JAMISON, "take thine inheritance in thyself — Formerly thou wast Mine inheritance; but now, full of guilt, thou art no longer Mine, but thine own inheritance to thyself; “in the sight of the heathen,” that is, even they shall see that, now that thou hast become a captive, thou art no longer owned as Mine [Vatablus]. Fairbairn and others needlessly take the Hebrew from a different root, “thou shalt be polluted by (‘in,’ [Henderson]) thyself,” etc.; the heathen shall regard thee as a polluted thing, who hast brought thine own reproach on thyself.

TRAPP, “Ezekiel 22:16 And thou shalt take thine inheritance in thyself in the sight of the heathen, and thou shalt know that I [am] the LORD.

Ver. 16. And thou shalt take thine inheritance in thyself,] q.d., I will abandon thee. Or, Thou shall be profaned and polluted.

And thou shalt know that I am the Lord.] Thou shalt know me by my punishments, whom thou wouldst not know by my benefits.
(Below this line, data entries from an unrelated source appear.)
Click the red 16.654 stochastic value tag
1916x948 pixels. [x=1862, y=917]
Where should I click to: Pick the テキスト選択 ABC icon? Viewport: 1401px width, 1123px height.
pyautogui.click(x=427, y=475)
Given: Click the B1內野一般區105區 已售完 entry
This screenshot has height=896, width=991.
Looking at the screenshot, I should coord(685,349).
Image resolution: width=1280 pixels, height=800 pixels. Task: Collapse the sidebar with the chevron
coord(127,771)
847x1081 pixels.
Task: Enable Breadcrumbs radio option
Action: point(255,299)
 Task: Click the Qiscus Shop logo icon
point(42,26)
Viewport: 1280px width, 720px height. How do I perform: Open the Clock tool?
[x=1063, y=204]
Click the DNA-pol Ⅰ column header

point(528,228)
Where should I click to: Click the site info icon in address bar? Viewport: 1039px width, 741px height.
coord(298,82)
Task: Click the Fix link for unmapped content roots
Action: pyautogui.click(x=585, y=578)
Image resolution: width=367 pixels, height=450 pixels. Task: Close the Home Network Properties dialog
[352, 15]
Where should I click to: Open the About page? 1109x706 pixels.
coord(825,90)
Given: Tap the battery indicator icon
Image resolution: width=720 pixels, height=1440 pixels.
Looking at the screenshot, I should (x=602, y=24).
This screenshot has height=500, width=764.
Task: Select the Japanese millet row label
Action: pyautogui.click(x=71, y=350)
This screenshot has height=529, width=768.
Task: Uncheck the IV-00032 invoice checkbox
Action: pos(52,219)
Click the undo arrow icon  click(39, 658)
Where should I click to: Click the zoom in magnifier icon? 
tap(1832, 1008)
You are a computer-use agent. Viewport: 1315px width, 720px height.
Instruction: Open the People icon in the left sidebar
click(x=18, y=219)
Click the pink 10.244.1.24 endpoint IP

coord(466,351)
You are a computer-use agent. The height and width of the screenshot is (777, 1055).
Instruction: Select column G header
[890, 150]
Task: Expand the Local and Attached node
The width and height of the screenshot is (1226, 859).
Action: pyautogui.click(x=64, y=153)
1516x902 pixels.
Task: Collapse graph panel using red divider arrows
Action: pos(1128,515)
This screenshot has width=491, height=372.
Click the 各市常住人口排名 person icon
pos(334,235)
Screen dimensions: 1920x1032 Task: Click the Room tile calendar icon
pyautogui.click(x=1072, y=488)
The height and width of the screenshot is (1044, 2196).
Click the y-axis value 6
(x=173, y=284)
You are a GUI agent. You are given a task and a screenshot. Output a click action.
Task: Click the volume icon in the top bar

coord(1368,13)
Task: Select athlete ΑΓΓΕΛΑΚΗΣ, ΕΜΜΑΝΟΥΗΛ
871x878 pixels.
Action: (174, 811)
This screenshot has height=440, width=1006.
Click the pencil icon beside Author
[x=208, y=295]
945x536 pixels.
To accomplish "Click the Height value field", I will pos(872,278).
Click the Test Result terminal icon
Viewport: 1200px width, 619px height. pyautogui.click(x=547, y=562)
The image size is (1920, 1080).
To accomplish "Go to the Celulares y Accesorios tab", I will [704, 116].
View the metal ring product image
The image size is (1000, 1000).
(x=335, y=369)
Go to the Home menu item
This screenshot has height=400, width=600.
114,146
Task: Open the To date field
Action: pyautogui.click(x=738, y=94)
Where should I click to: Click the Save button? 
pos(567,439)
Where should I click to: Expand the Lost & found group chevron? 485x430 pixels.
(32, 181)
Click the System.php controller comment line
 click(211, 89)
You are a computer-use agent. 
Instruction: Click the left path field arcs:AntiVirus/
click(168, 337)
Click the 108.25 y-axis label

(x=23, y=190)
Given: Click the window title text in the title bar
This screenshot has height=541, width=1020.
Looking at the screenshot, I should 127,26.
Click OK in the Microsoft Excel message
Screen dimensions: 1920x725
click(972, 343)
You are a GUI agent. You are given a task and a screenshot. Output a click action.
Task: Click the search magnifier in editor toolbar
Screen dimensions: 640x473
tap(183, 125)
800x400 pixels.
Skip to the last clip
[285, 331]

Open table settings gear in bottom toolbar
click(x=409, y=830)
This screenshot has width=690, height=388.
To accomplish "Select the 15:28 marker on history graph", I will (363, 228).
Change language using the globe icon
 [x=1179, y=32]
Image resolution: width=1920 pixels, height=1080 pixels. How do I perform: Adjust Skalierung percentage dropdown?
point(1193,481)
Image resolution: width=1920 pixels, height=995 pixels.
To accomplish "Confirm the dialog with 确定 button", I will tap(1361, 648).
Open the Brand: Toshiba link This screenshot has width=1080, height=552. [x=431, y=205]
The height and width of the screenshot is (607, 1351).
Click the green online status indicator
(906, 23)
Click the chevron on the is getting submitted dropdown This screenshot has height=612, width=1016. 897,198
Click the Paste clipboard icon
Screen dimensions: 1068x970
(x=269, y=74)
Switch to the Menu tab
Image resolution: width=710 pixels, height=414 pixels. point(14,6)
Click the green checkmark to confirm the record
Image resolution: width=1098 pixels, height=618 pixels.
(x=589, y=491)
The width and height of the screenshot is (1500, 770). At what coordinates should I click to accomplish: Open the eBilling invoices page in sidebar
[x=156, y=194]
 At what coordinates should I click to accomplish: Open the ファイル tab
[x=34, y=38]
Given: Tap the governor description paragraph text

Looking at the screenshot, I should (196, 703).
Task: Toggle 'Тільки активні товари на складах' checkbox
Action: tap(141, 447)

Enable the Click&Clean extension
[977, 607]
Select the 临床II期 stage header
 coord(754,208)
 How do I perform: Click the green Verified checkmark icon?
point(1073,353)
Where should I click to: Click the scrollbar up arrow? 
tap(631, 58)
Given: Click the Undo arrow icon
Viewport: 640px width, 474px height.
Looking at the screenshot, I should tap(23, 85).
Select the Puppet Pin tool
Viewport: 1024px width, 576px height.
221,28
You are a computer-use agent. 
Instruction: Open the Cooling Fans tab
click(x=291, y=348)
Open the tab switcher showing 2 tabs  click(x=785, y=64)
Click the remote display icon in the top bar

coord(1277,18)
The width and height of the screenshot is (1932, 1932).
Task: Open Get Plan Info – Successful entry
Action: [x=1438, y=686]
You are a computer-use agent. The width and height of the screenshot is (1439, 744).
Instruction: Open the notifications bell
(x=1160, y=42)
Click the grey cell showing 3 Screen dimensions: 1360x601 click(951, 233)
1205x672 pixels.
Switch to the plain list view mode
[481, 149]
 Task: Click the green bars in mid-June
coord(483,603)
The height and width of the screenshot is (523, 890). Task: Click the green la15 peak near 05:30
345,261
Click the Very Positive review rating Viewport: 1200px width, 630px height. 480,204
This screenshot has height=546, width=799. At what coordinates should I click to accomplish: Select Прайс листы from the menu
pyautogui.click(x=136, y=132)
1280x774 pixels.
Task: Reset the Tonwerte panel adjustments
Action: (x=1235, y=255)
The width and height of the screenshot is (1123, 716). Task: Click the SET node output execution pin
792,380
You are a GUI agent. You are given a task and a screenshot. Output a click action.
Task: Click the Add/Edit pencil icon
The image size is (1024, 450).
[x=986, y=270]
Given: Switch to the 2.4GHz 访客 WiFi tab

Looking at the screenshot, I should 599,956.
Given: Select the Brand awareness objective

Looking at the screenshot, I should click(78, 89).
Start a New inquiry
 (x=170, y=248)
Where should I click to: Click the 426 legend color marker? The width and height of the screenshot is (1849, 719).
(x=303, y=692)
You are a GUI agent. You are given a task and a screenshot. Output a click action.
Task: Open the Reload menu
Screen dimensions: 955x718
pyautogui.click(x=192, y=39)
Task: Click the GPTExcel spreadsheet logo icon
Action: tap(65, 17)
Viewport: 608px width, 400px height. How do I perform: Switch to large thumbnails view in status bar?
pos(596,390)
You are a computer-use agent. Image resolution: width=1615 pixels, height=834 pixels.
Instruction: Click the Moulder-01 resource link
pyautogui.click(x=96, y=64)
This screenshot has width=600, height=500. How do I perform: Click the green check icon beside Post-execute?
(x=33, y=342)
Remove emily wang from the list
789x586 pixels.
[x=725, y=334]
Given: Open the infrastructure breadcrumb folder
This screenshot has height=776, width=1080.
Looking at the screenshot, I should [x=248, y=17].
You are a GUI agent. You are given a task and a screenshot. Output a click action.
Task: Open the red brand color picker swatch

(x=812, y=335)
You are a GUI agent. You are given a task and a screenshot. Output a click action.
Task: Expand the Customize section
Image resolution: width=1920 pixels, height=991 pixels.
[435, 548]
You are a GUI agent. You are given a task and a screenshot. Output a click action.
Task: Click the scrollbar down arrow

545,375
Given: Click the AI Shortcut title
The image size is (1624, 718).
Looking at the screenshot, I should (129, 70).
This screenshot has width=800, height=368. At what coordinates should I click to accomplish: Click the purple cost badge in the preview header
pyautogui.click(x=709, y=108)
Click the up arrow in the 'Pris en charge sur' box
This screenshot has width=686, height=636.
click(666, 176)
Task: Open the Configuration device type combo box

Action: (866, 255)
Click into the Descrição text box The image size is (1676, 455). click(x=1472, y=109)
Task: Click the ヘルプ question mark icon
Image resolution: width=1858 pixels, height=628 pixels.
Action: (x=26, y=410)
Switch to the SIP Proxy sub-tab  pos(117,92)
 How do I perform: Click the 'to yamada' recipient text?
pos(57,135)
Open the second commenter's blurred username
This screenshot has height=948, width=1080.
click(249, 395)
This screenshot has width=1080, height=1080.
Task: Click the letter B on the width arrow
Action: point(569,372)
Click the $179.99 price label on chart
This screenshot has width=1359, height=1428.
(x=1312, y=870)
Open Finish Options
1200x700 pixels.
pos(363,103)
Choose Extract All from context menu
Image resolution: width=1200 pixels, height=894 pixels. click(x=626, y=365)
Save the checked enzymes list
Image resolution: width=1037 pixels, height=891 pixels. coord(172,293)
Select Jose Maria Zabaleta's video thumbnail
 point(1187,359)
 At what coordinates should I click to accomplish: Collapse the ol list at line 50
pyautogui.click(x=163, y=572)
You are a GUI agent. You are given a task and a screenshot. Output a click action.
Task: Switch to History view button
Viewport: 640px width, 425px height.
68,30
POOLE, “ Whereas I was thine inheritance, and thou enjoyedst all riches, delight, safety, peace, and honour in me, so long as thou wert a holy, obedient people; now that you are polluted, a very sink of all filthiness, for which I have cast thee off, and sent thee into captivity, there be to thyself what thou canst be, for I will not be thine inheritance. And this forlorn, abject, helpless state shall be so visible, that the very heathen shall discern, and know, that you are rejected of your God, and he very just in doing so.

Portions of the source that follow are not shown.